** DIRECTIVE **
Reproduce word for word the part of the discussion on the Article VI oath starting with "But ESIII has" and going on through "poor argument here.".

** EXCERPT **

>>>>

If the Mid has said he thought that the President was over-extending his reach, that he did not like the shift in balance of power between the Executive and Legislative, perhaps that never ending conflicts caused him concern, etc...then he would be making a great point and should be applauded for thinking outside of "order" but the main premise he has is that is might be illegal when anyone who reads even the daily paper knows that it is not. I expect more from an Academy Grad, so should you.
Perhaps good advice: and pick them well. Not to be overly pedantic, but I will be. "Article VI of the Constitution requires the oath before God..." Where, exactly, in Article VI is there an oath before any god required? I should probably reread the entire document but I fail to recall any specifics of oath for members of the US military. The only oath I find on quick perusal is that of the President. Note that there is also no god mentioned there. Sometimes specifics matter.
But ESIII has what I see as the germane point here: this Mid should be better at this point. While he is more than welcome to participate in discussions like these, and to raise points of concern, his perspective reads, to me, like he is readying his argument for deployment avoidance. I am more than happy to have him point out that I am incorrect in this assessment. But the Mid's verbiage suggests this mindset to me. Judging by other comments here I believe that I am not the only reader that sees, at the least, poor argument here.
Strictly speaking, you are right about Article VI. It doesn't require an oath before God (and is in fact followed by the "no religious test" clause. You are correct there is a separate oath required by the Constitution for the President. But military officers, as officers of the executive, are also required to take one (and are lumped in with the judicial officers interestingly). Article VI says, "The Senators and Representatives before mentioned, and the Members of the several State Legislatures, and all executive and judicial Officers, both of the United States and of the several States, shall be bound by Oath or Affirmation, to support this Constitution..." No mention of God, although I would think an oath would be assumed to be before God as written (and as it traditionally is today). I could be wrong. From what I understand the language on affirmation rather than oath was put in due to Quakers having a qualm with taking oaths. That suggests oaths were understood to be before God. But you are right it does not mention God.

<<<<

** SUPPLIED MATERIAL **
>>>>

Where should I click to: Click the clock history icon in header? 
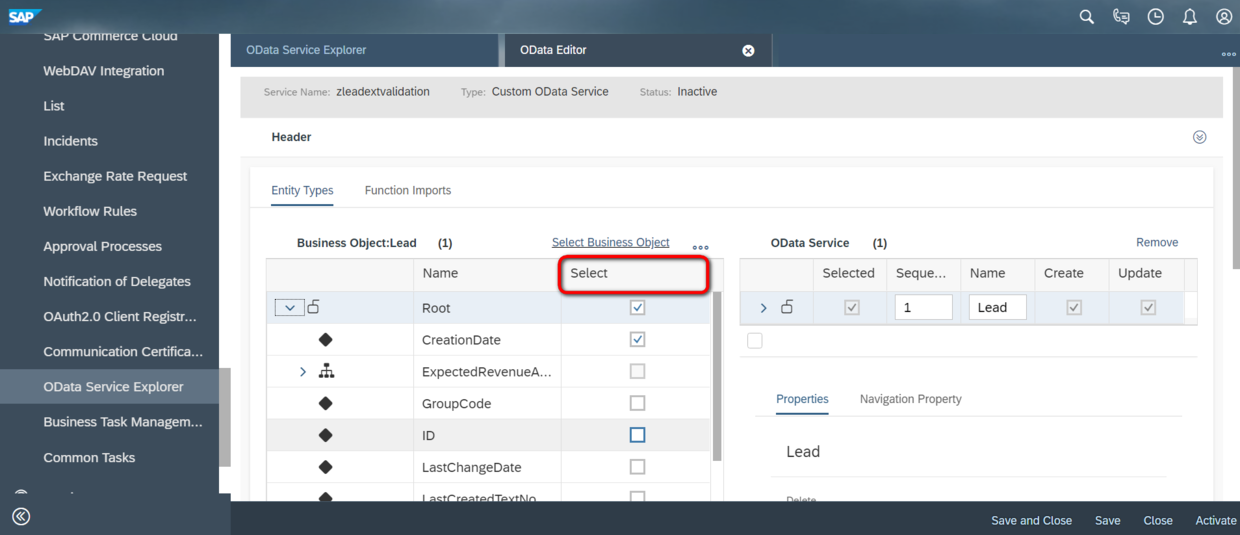(1156, 17)
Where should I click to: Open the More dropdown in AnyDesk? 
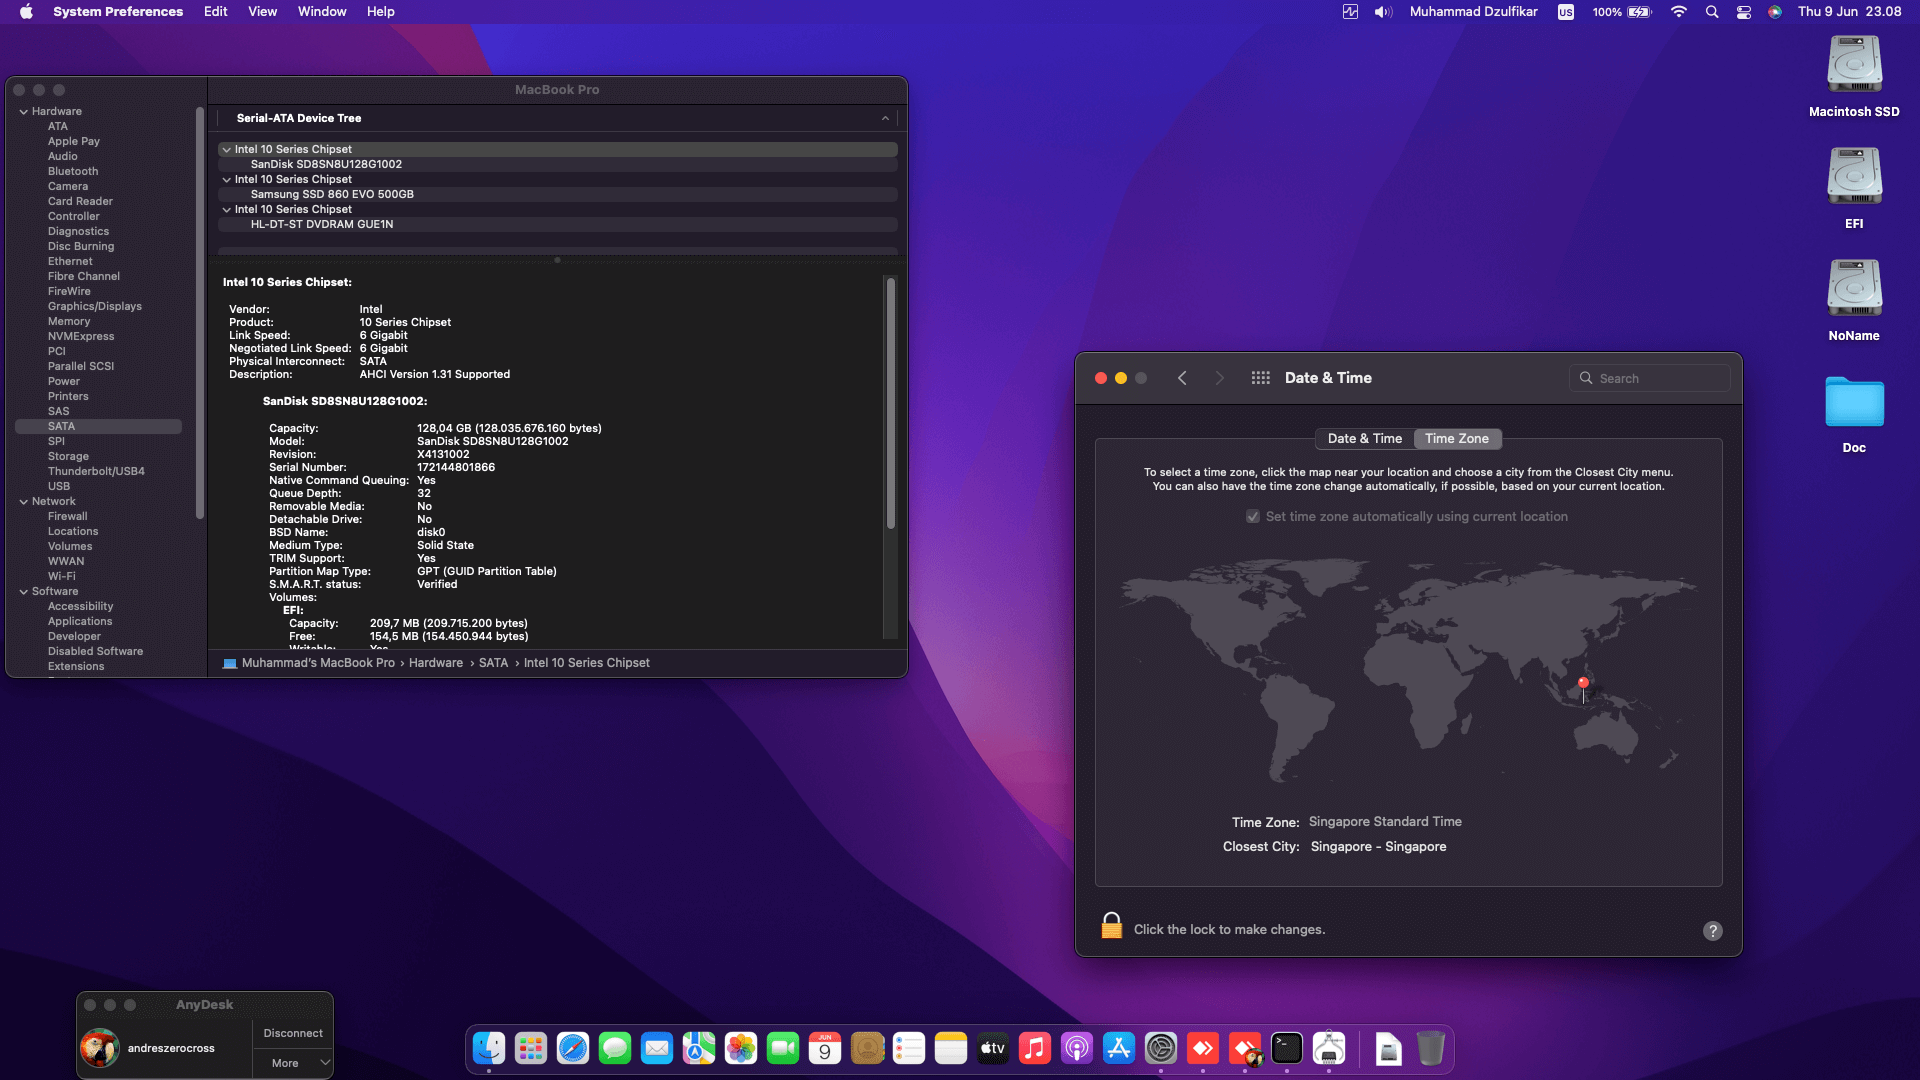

<<<<

** ANSWER TO THIS PROBLEM **
But ESIII has what I see as the germane point here: this Mid should be better at this point. While he is more than welcome to participate in discussions like these, and to raise points of concern, his perspective reads, to me, like he is readying his argument for deployment avoidance. I am more than happy to have him point out that I am incorrect in this assessment. But the Mid's verbiage suggests this mindset to me. Judging by other comments here I believe that I am not the only reader that sees, at the least, poor argument here.